Each suitor is problematic for Time Warner Cable for different reasons. The company would prefer to be acquired by Comcast, but such a deal might face a long, protracted inquiry by the FCC and possibly fail to win approval. A bid from Charter — which with only 4 million cable subscribers is a fraction of the size of Comcast — would be much more likely to pass regulatory muster, but it would have to be highly leveraged. (It was also reported last week that Charter was near to reaching a financing deal with a set of banks). Both Charter and Time Warner Cable are already laden with debt. Comcast’s enterprise value is about $168 billion. Charter’s is about $28 billion. Comcast has about 40 times as much cash ($1.6 billion) as Charter, according to the companies’ most recent balance sheets. Time Warner Cable, the nation’s No. 2 cable provider, has an enterprise value of about $61 billion. After Friday’s 10% runup in Time Warner Cable shares in the wake of the news about the Comcast bid, Time Warner Cable’s market capitalization was at $38 billion.
One possible outcome is joint bid by Comcast and Charter for Time Warner Cable, with each company taking different parts of the company. Reports surfaced late Friday that the two would-be acquirers were discussing just such a plan. That would both make FCC approval more likely and limit the amount of leverage Charter would need.
Another concern from industry critics is the effect an acquisition might have on broadband Internet access. Comcast has been aggressive in its dealings with Netflix and other so-called “over the top” video providers, as well as with some of its own subscribers who watch a lot of video or play bandwidth-hogging online video games. Comcast has done everything it can to work around rules governing net neutrality, which restrict Internet providers from favoring some data flows over others. For instance, net neutrality rules would keep Comcast from, if it wanted to, slowing down Netflix’s video feeds relative to the feeds from Comcast’s own NBC Network, for example (the consent decree allowing Comcast’s acquisition of NBCU also restricts it from favoring its own traffic over that of competitors).

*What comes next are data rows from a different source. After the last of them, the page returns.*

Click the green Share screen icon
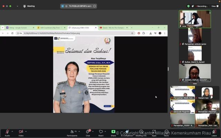[x=113, y=132]
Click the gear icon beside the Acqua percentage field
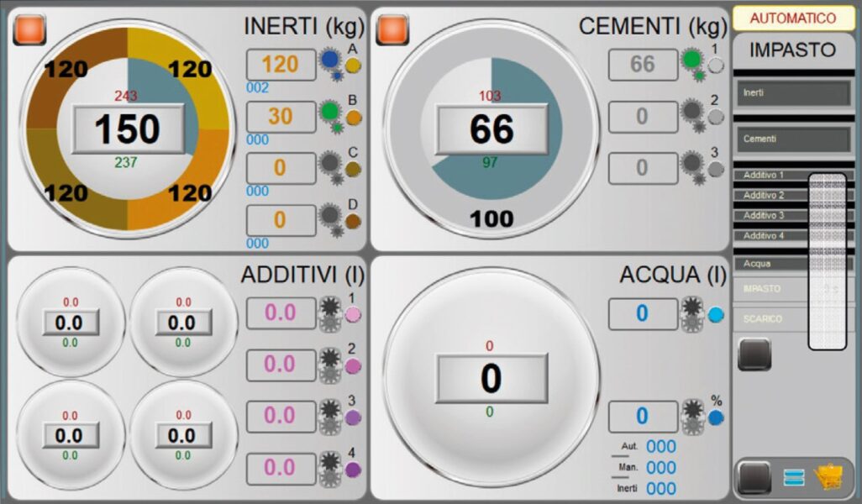 (x=692, y=416)

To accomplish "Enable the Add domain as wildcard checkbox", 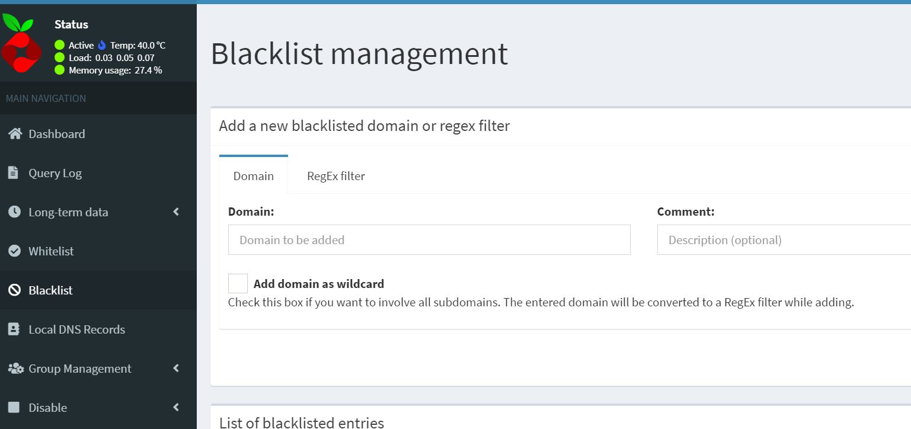I will pyautogui.click(x=238, y=283).
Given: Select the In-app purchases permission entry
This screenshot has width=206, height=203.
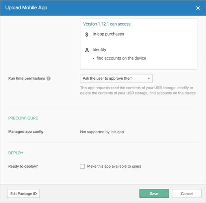Looking at the screenshot, I should click(x=108, y=34).
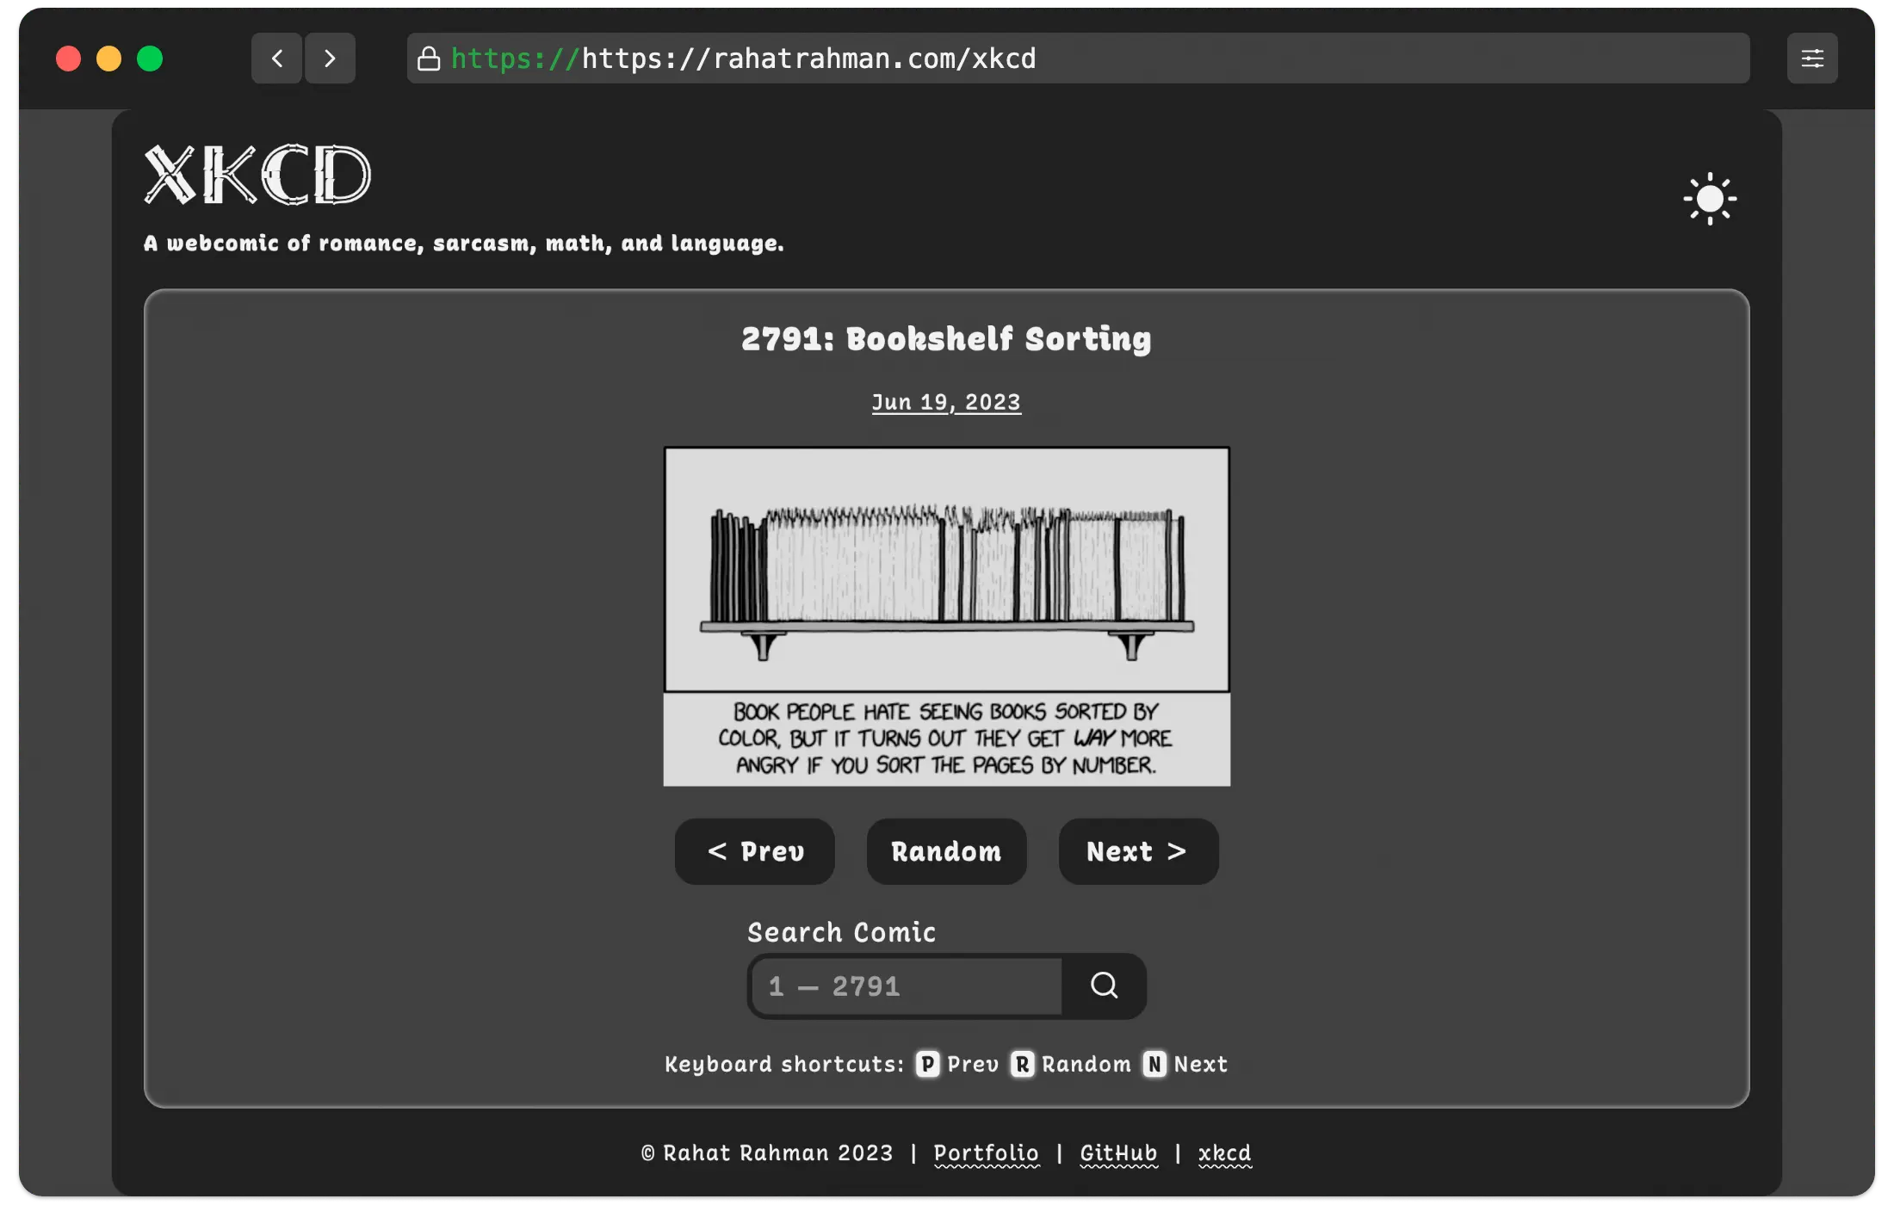Click the search magnifier icon
Screen dimensions: 1894x1205
click(x=1103, y=984)
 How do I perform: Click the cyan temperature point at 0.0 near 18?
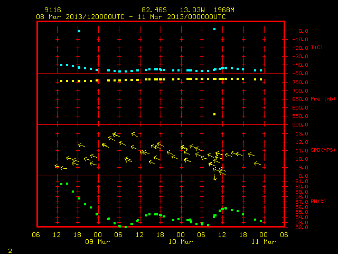pos(79,31)
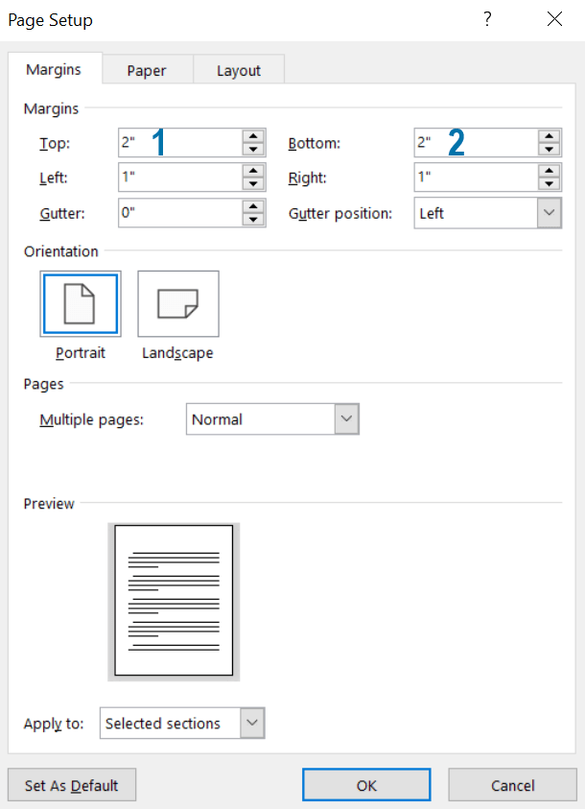Select the Portrait orientation icon
Image resolution: width=585 pixels, height=809 pixels.
[81, 303]
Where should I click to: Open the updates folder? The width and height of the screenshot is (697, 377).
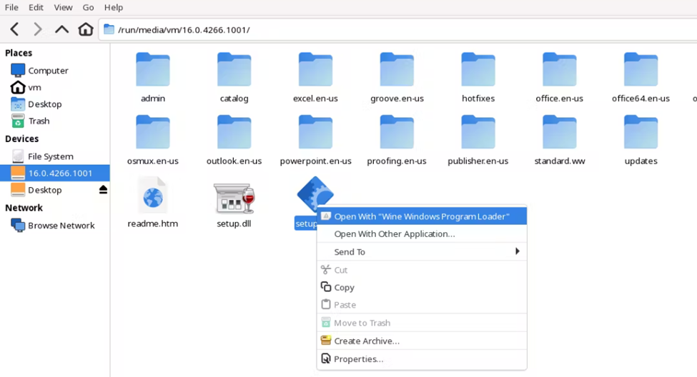(x=641, y=134)
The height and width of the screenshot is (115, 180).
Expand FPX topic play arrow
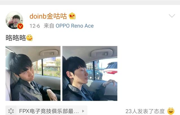tap(83, 111)
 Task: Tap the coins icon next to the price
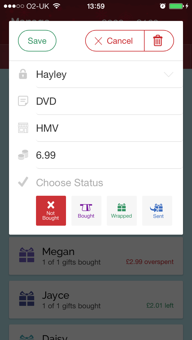point(23,155)
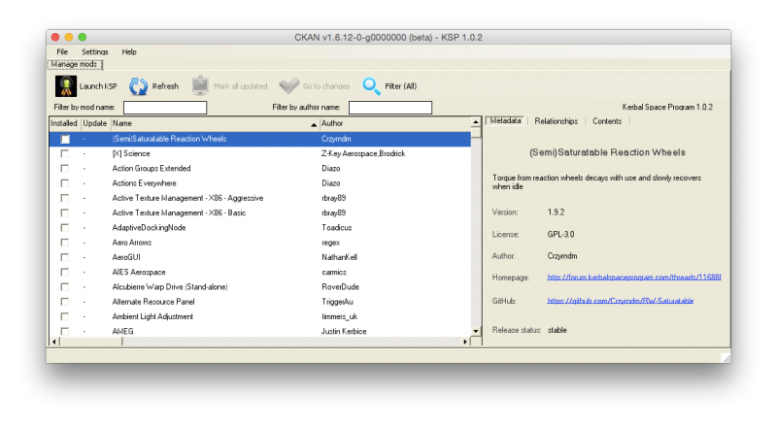Switch to the Contents tab
The height and width of the screenshot is (425, 777).
607,121
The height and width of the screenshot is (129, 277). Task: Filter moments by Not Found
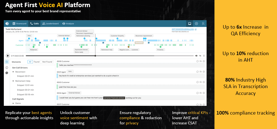tap(47, 62)
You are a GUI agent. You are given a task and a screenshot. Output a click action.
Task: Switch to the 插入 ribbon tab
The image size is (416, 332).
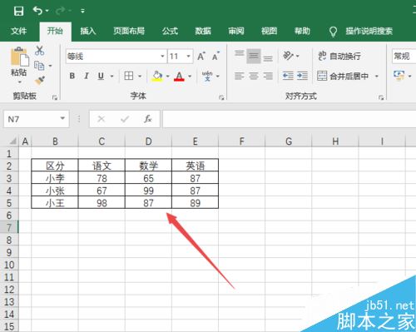(x=88, y=31)

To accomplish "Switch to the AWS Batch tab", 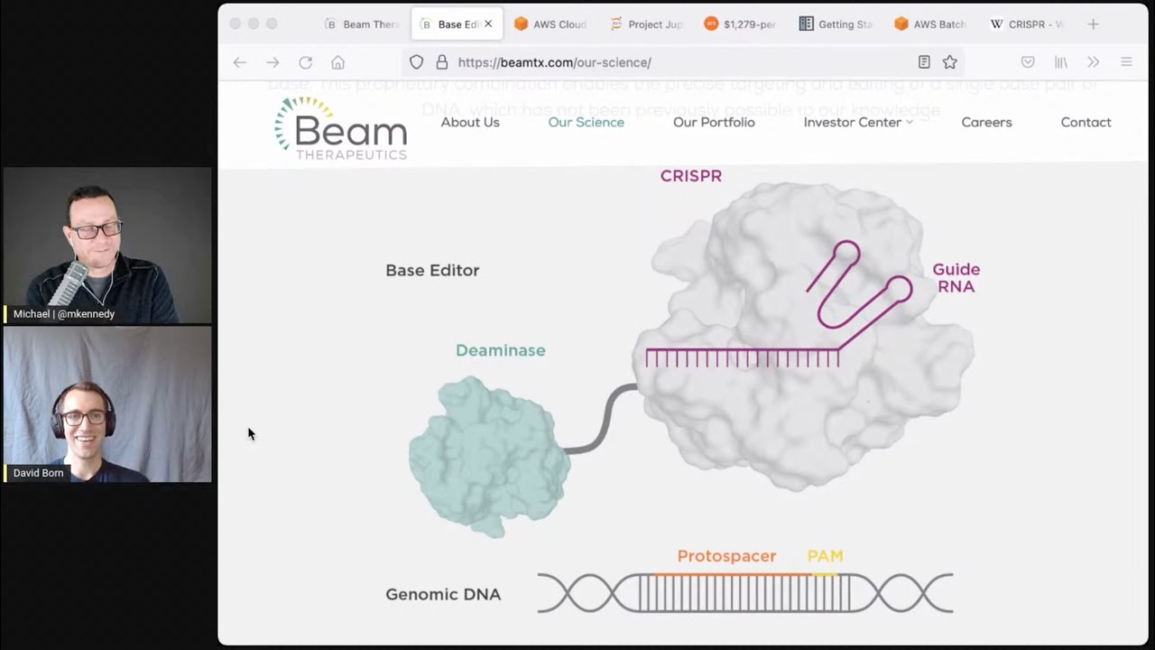I will click(x=929, y=24).
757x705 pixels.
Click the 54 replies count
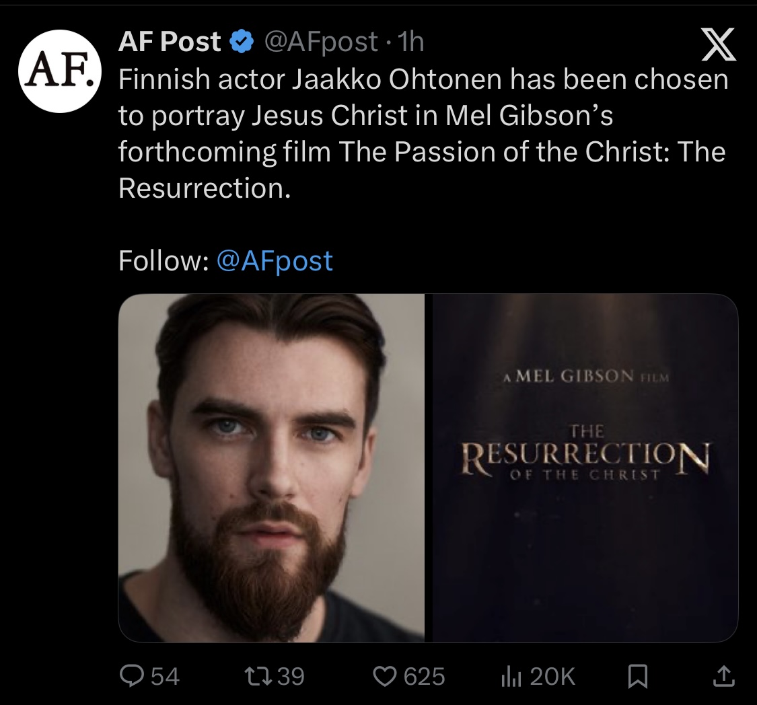point(165,676)
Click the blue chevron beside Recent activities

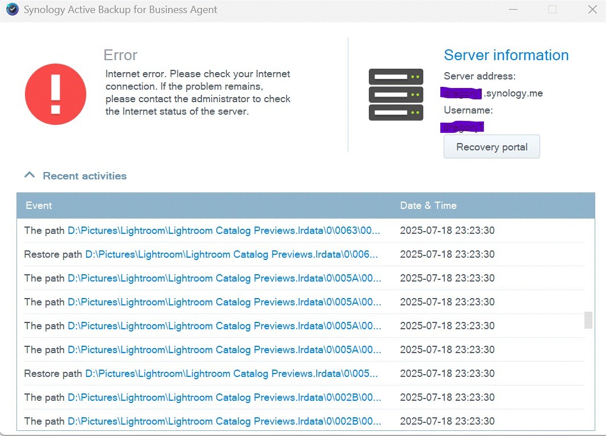click(30, 175)
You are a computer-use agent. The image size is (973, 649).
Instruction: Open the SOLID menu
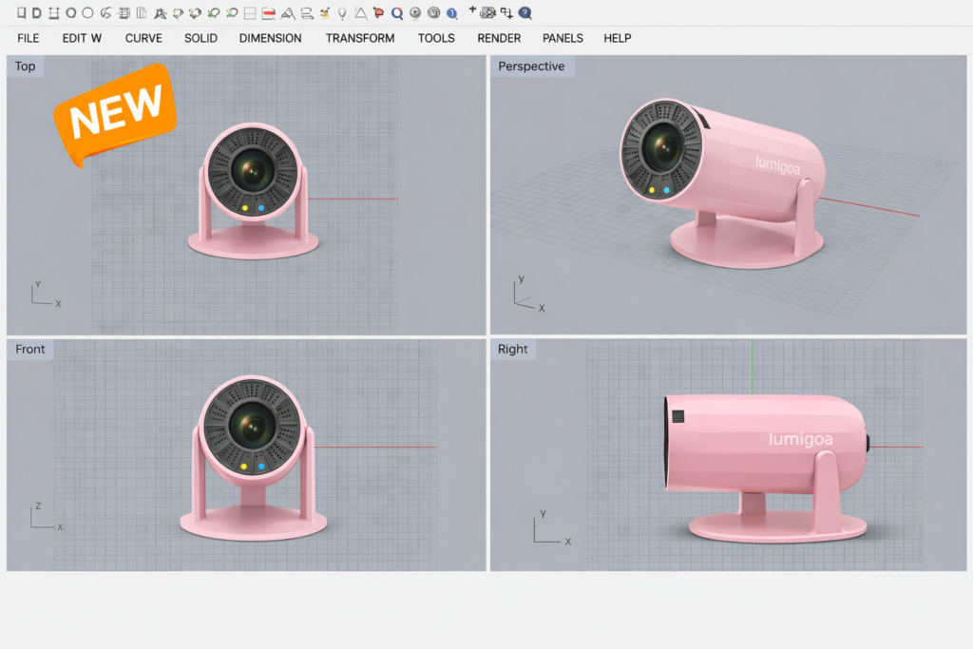tap(200, 39)
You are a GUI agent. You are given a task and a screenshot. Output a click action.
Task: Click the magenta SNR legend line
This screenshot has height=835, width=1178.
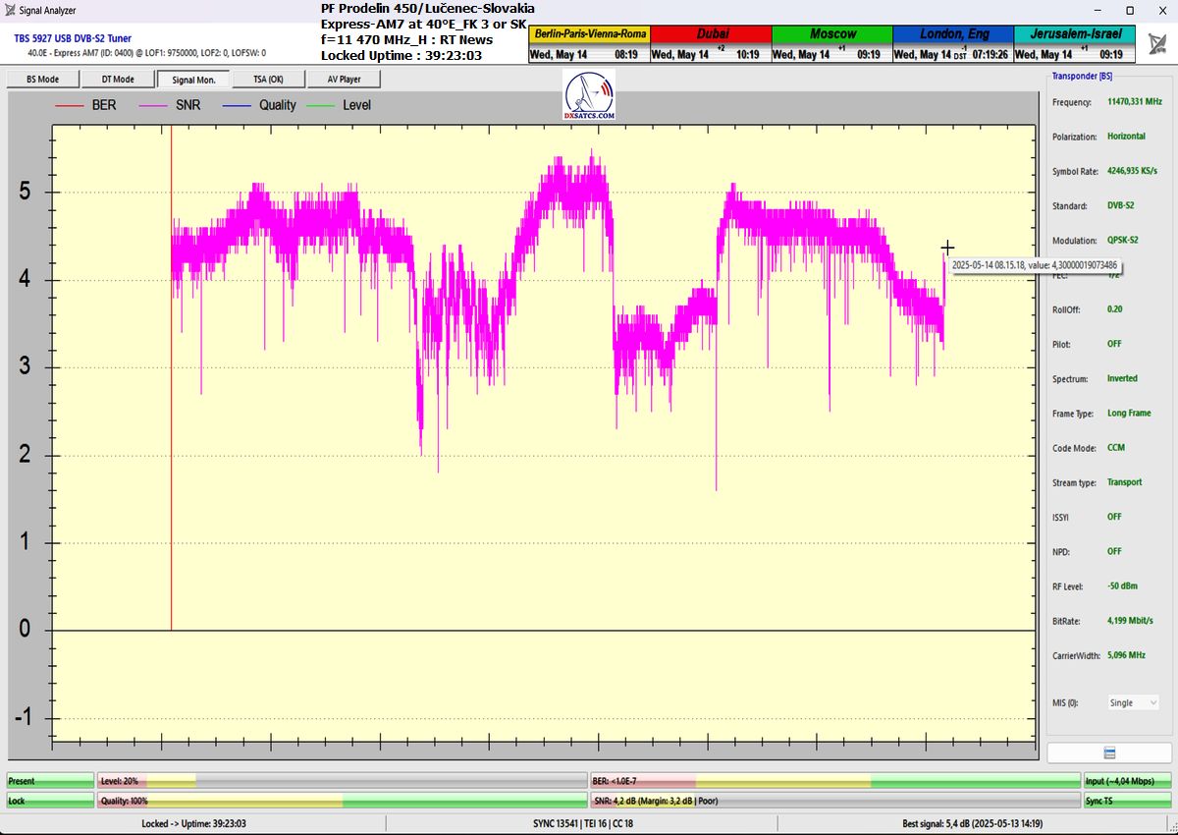153,105
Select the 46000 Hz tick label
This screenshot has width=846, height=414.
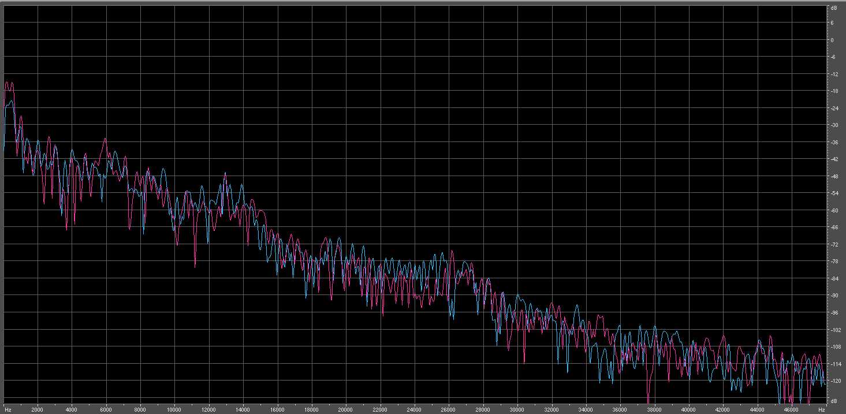(791, 409)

Also, Comcast imposes data caps on its users. Time Warner Cable has so far not done so, but an acquisition by Comcast would likely mean that 12 million more broadband subscribers would have their monthly data allotment limited. A similar issue would likely arise from an acquisition by Charter. The media-focused consumer watchdog group Free Press doesn’t want either deal. Combining Comcast and Time Warner Cable would be an “unthinkable deal,” the group’s research director, S. Derek Turner, told the Los Angeles Times. But also, he said, “Charter and John Malone have stated quite clearly that they think the best way to grow value for their company is by imposing very draconian data caps on their broadband Internet customers.”